Are 50-year amortization schedules next?
Mark Douglass, a senior director at Fitch Inc., said on a teleconference Thursday that "one or two issuers" of securities have recently told the rating agency that they were considering schedules that long.
"Not that that has gone anywhere yet, but we've certainly had some queries," Mr. Douglass said.
The number of 40-year offerings has increased rapidly this year, particularly in the subprime sector. (About 60% of California mortgage brokers expect 40-year fixed-rate mortgages to be more popular among homebuyers next year, for affordability reasons, according to a survey of 300 brokers that the California Association of Mortgage Brokers conducted in November and released Thursday.)

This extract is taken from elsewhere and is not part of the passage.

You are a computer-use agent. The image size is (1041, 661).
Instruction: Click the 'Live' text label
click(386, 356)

Also on the call, Suzanne Mistretta, a Fitch director, said the rates on roughly 1.5% of securitized prime mortgage debt, 5% of alternative-A debt, and a third of subprime debt would adjust for the first time next year.
Ms. Mistretta cited data from LoanPerformance, a San Francisco mortgage analytics and data unit of First American Corp. of Santa Ana, Calif.

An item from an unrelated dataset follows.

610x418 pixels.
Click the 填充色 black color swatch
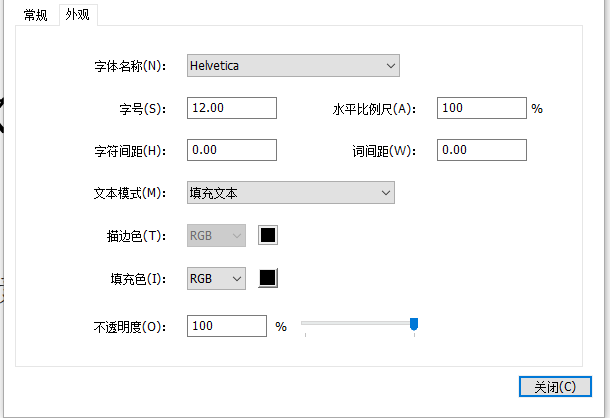point(268,279)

Glenn Costello, the co-head of Fitch's residential mortgage bond group, said the performance of such loans should drop from the "stellar" level of recent years, partially because of payment shocks to borrowers from rate resets.
"But we're not calling for any significant decline in 2006 performance," he said.
Mr. Douglass said he believes "the consumer has actually become better educated" about the workings of option adjustable-rate mortgages and other negative-amortization ARMs, because of a flurry of bad press and regulatory concerns.
Some observers say such products are rapidly falling out of favor, but Mr. Douglass reported only "a stabilization" in the issuance of securities backed by such loans in the second half.
On the other hand, the growing popularity of 40-year terms, including those on fixed-rate loans, are eating into demand for interest-only periods, he said.